John Ker (1789–1850) was an American surgeon, planter and politician in Louisiana. Together with several major Mississippi planters, in the 1830s Ker co-founded the Mississippi Colonization Society, promoting removal of free American blacks to a colony in West Africa (later Liberia). The state group modeled itself after the American Colonization Society, where Ker later served as a vice president.

Born in North Carolina, where his father was the first president of the new state university, Ker moved with his family as a youth to Mississippi after 1817, when his father was appointed to the state supreme court.
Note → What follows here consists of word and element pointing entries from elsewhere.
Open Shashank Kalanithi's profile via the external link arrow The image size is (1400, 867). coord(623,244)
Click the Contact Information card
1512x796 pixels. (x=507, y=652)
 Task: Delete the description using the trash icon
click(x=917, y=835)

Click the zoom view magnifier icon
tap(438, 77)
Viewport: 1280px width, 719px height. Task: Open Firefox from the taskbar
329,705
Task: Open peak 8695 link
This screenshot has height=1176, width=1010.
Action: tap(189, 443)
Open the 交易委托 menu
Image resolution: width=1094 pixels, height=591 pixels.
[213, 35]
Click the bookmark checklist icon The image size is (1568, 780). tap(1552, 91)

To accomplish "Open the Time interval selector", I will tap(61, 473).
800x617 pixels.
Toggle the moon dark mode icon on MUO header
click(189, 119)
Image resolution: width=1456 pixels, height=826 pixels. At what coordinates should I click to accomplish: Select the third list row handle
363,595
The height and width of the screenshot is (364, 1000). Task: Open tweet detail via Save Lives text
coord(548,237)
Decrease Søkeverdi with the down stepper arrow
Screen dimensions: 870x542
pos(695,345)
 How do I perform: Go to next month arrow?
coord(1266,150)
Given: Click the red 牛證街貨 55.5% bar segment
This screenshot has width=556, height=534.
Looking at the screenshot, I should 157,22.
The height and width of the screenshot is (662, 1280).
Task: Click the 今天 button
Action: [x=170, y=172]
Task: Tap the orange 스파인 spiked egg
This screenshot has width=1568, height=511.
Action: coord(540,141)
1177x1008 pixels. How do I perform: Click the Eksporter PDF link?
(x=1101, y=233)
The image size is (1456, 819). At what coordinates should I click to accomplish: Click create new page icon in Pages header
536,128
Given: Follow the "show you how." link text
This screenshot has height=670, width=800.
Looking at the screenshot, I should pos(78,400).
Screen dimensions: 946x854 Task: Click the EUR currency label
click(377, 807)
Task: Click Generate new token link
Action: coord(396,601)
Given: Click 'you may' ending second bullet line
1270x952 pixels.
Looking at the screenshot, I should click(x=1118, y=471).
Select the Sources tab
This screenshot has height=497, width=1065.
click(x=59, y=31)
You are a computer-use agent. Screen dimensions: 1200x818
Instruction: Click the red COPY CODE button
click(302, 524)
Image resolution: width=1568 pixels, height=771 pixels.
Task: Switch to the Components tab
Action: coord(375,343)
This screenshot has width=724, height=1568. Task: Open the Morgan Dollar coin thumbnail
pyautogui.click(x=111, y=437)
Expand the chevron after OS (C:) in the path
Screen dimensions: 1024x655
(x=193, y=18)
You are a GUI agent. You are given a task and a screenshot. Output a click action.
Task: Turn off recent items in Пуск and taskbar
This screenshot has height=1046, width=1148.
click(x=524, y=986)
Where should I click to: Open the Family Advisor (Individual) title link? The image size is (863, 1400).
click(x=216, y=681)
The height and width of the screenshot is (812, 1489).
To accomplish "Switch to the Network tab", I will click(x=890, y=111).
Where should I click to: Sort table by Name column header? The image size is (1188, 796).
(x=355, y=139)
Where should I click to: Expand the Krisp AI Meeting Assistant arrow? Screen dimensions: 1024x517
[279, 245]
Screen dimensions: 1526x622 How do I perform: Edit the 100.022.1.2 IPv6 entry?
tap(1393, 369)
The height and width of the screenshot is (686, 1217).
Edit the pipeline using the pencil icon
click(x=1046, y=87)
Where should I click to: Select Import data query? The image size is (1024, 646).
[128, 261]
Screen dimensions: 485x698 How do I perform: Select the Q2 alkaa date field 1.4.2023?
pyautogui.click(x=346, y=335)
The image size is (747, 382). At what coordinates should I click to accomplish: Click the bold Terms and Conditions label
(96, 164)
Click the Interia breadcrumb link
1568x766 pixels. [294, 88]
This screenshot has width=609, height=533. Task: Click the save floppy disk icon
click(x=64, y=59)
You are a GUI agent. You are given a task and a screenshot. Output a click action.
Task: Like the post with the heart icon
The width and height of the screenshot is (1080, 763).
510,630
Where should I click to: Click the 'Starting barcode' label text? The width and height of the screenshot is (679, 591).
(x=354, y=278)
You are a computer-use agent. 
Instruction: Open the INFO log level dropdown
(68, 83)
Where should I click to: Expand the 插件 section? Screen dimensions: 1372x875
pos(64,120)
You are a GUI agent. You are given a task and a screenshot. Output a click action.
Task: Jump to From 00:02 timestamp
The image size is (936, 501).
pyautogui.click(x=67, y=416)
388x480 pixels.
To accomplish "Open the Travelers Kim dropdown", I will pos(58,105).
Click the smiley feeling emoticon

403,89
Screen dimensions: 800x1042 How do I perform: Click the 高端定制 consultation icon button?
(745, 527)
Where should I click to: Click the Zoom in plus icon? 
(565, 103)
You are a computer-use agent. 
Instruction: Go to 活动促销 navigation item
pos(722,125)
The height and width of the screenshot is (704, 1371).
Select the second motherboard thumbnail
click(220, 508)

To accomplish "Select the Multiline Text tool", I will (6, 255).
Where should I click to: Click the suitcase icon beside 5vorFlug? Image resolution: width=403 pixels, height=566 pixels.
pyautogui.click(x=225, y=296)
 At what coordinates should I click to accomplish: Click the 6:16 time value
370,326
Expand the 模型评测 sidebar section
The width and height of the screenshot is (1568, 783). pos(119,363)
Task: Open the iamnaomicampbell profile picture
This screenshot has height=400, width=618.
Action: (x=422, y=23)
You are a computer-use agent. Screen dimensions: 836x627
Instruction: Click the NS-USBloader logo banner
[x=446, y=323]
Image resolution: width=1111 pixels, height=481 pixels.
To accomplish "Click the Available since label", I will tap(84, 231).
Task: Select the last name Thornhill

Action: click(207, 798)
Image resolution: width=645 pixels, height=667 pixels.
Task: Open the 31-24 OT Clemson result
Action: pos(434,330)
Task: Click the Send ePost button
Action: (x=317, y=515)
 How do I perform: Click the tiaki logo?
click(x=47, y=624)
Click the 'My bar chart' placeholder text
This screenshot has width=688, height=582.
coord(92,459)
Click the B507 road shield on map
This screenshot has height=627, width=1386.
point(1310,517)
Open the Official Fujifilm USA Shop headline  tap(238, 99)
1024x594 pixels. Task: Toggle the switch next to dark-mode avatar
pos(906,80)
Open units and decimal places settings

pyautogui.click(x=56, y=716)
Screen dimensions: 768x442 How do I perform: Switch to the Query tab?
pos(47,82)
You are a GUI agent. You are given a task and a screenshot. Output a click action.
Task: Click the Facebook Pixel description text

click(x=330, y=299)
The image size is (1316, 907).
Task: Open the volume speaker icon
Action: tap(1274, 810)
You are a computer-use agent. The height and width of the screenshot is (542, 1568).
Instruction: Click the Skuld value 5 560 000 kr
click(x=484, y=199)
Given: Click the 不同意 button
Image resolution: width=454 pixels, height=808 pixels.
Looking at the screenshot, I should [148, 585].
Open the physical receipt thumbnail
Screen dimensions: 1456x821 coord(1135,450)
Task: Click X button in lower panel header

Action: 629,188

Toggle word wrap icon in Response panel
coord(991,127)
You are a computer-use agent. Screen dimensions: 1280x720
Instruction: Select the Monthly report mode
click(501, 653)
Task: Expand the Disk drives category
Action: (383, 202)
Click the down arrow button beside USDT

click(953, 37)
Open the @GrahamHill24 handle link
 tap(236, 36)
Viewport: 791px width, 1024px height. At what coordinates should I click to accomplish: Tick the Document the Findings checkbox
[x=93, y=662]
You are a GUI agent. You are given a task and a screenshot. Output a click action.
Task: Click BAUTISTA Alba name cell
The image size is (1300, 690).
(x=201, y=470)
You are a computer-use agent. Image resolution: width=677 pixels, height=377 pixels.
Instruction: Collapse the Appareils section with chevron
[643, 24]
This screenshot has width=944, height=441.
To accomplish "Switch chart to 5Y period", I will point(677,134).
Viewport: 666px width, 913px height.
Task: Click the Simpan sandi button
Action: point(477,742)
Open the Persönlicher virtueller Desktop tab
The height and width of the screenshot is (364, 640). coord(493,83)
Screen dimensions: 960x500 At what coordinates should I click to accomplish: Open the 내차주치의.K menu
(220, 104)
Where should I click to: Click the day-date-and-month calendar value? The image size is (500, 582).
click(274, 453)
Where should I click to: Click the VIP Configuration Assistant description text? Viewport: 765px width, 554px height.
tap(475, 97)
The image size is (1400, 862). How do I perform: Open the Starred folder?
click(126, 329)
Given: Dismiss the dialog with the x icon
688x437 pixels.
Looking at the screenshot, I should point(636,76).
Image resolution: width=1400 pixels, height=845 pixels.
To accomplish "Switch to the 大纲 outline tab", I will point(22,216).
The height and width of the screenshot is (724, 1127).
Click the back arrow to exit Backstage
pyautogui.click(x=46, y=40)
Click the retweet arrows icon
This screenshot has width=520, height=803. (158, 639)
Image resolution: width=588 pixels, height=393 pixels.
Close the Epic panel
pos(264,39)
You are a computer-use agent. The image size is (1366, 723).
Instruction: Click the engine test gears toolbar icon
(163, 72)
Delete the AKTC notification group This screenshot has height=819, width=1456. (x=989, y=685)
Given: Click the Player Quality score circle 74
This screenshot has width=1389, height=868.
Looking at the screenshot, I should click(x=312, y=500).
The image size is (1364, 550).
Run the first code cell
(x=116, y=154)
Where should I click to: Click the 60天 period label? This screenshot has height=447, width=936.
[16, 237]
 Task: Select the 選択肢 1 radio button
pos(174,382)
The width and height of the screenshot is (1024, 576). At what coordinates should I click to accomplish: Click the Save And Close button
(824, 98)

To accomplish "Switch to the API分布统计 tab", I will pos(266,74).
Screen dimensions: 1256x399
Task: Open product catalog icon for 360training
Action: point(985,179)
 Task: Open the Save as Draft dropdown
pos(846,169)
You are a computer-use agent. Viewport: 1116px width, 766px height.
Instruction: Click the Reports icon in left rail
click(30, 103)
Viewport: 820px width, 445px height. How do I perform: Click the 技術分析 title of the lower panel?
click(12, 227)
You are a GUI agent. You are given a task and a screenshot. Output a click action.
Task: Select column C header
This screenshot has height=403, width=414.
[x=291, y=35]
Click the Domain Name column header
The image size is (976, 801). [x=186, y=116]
He went to medical school in Philadelphia, Pennsylvania and returned to the South. Serving as a surgeon in the War of 1812 and Creek War, Ker later owned a cotton plantation in Louisiana and served in the state house.

John Ker was born on June 27, 1789 in Chapel Hill, North Carolina. His father, David Ker (1758–1805), born in Downpatrick, Northern Ireland and of Scottish ancestry, immigrated with his wife Mary to the United States in the 1780s. He served as the first President of the University of North Carolina at Chapel Hill, which was chartered in 1789 and opened for students in 1795.

The family moved to Mississippi about 1817, the year it became a state. President Thomas Jefferson (1743–1826) appointed the father David Ker to the Supreme Court of Mississippi.

John Ker had been educated privately, as was common among the southern upper class. He went North to medical school, earning a Doctor of Medicine degree from the Medical School at the University of Pennsylvania in Philadelphia, Pennsylvania in 1822.